Several coal-powered plants in the north are running behind schedule such as Na Dương 2, Nam Định 1, An Khánh-Bắc Giang, Vũng Áng 2, Quảng Trạch 1, Đức Giang and Công Thanh, while the Quỳnh Lập 1 power plant project was cancelled.

According to the Electricity Regulatory Authority of Việt Nam, from March 11 to 17, water flows into hydropower reservoirs are still lower than the yearly average.

Reservoirs in the north reported that water flow is currently between 25 and 96 per cent the average of previous years, while 19 out of 27 reservoirs in the central region recorded lower water levels than usual.

The same situation was reported in southern reservoirs, except for Đồng Nai 2, Hàm Thuận and Đa Nhim.
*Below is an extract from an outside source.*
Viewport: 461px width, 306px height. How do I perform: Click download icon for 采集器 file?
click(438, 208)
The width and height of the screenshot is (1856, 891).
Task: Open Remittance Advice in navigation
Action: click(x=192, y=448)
Hà Đăng Sơn, director of the Centre for Energy and Green Growth Research said that optimal operations of hydropower plants, saving water in the dry season and reducing excessive discharges in the rainy season, ensuring a stable power and water supply is the problem of balancing energy security and water sources.

According to Dr Hoạch from the Vietnam Energy Association, in order to ensure stable operations of hydropower plants, it is necessary to look into solutions for appropriate water distribution and regulation in addition to improving water supply forecasts in the near future.

Advanced technology must also be applied to address water shortage and to respond to the negative impacts of weather phenomena, he added.

There are currently multiple limitations in forecasting rainfall and water flows to the reservoirs due to technical constraints, which lead to challenges in saving water.

In the long run, research is necessary to control water flows and usage in accordance with plans on a seasonal, yearly or multi-year basis.

Monitoring systems should also be upgraded for better updates on hydrological data, water flows in rivers and basins, as well as water usage in upstream structures to balance supply for electricity, production and daily necessities.